-- Exercise task --
Render the data from the line containing "Task: Open the 3D nodes cube icon" through the end of the data as a two-column CSV with columns named input and output, one row per entry. Put each value in a single quoted field, with line breaks replaced by spaces.

# start of Provided records

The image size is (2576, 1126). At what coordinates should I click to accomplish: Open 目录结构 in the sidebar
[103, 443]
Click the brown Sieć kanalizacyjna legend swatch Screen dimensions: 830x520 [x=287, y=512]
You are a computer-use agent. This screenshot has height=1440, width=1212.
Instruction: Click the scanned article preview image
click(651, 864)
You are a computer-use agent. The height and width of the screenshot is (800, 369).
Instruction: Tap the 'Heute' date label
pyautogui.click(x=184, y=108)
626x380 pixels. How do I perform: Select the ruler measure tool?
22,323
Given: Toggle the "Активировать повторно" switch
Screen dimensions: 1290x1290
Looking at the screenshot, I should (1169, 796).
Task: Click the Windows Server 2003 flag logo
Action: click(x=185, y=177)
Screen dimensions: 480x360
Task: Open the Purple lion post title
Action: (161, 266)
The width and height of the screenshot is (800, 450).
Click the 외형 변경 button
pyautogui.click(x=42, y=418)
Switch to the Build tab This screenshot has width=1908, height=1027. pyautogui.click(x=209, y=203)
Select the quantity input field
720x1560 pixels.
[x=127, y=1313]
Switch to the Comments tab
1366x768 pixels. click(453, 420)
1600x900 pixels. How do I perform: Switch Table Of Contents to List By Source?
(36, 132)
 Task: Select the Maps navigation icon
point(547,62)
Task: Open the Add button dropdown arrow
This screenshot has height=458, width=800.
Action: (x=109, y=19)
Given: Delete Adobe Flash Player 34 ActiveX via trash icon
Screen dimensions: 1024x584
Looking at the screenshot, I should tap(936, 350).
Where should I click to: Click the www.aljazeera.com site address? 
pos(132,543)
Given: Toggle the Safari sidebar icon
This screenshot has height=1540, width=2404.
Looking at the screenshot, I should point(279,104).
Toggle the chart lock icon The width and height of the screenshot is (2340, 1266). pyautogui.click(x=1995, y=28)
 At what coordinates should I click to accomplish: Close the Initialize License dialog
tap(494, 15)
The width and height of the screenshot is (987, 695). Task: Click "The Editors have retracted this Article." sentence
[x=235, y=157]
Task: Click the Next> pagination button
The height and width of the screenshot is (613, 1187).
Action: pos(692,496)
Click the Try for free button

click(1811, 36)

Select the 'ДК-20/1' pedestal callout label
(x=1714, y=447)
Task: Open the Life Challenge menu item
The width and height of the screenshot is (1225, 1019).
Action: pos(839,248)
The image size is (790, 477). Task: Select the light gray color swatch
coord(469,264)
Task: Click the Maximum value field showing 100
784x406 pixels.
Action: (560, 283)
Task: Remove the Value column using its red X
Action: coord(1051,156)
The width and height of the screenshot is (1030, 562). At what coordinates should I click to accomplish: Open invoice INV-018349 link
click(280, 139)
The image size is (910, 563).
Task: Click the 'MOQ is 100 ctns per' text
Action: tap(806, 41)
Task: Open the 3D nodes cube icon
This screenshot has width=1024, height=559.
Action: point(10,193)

# end of Provided records

-- Reply --
input,output
"Task: Open the 3D nodes cube icon This screenshot has width=1024, height=559.","Action: point(10,193)"